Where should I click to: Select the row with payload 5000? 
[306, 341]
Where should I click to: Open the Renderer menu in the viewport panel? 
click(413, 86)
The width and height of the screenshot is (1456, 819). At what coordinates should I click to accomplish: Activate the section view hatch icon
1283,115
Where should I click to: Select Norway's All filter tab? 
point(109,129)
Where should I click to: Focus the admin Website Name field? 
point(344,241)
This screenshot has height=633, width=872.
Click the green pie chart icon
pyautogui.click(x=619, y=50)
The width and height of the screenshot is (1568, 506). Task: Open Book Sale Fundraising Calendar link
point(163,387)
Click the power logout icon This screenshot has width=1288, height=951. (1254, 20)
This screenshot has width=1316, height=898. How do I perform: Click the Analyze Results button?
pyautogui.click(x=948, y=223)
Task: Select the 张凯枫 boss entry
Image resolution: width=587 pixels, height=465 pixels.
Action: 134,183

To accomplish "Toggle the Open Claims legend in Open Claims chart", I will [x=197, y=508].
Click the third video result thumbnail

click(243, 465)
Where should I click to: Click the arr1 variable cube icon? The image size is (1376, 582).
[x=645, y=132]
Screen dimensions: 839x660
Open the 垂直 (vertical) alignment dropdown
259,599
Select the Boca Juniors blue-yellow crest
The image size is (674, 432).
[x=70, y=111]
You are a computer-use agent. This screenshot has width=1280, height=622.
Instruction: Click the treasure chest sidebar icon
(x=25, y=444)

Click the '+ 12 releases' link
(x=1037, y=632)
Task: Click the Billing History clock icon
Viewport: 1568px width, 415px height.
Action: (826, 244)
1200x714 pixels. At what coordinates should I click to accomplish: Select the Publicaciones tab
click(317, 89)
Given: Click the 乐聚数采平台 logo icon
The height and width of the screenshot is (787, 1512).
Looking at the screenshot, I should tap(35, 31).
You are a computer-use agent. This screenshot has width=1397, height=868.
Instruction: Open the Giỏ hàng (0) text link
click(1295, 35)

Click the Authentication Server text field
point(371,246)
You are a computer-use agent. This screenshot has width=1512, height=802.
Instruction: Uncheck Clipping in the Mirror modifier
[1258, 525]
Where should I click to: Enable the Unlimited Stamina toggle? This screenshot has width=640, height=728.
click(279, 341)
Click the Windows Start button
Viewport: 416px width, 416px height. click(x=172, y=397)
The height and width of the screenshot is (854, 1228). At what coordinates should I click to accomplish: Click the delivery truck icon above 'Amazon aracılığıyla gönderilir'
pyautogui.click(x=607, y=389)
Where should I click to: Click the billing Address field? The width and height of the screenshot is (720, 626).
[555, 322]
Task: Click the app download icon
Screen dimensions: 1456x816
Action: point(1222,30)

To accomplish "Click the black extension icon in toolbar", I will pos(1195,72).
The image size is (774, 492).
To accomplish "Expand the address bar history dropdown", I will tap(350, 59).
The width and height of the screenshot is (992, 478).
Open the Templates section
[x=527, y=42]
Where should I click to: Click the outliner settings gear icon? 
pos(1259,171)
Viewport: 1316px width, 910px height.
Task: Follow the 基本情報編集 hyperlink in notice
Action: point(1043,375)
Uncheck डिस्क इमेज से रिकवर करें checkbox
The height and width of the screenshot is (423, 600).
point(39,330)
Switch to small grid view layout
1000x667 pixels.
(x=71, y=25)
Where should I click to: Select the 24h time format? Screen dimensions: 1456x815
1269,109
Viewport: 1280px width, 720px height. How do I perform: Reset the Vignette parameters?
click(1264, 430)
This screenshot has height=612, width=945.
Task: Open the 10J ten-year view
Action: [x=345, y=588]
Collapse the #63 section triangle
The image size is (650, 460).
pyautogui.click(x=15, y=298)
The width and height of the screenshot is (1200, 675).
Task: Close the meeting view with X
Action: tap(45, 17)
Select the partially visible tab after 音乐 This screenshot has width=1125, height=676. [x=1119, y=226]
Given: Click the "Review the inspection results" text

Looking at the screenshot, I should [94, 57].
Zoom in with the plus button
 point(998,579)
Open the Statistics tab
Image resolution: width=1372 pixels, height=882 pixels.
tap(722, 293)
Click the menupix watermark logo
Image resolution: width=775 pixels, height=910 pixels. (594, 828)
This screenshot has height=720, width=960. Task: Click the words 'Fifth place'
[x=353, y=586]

_STATED EXERCISE_
Copy everything from the line that contains "will [x=197, y=508]." down to the line that contains "Viewport: 416px width, 416px", keeping each line exactly as it appears.

_RESULT_
To accomplish "Toggle the Open Claims legend in Open Claims chart", I will [x=197, y=508].
Click the third video result thumbnail

click(243, 465)
Where should I click to: Click the arr1 variable cube icon? The image size is (1376, 582).
[x=645, y=132]
Screen dimensions: 839x660
Open the 垂直 (vertical) alignment dropdown
259,599
Select the Boca Juniors blue-yellow crest
The image size is (674, 432).
[x=70, y=111]
You are a computer-use agent. This screenshot has width=1280, height=622.
Instruction: Click the treasure chest sidebar icon
(x=25, y=444)

Click the '+ 12 releases' link
(x=1037, y=632)
Task: Click the Billing History clock icon
Viewport: 1568px width, 415px height.
Action: (826, 244)
1200x714 pixels. At what coordinates should I click to accomplish: Select the Publicaciones tab
click(317, 89)
Given: Click the 乐聚数采平台 logo icon
The height and width of the screenshot is (787, 1512).
Looking at the screenshot, I should tap(35, 31).
You are a computer-use agent. This screenshot has width=1397, height=868.
Instruction: Open the Giỏ hàng (0) text link
click(1295, 35)

Click the Authentication Server text field
point(371,246)
You are a computer-use agent. This screenshot has width=1512, height=802.
Instruction: Uncheck Clipping in the Mirror modifier
[1258, 525]
Where should I click to: Enable the Unlimited Stamina toggle? This screenshot has width=640, height=728.
click(279, 341)
Click the Windows Start button
Viewport: 416px width, 416px height. click(x=172, y=397)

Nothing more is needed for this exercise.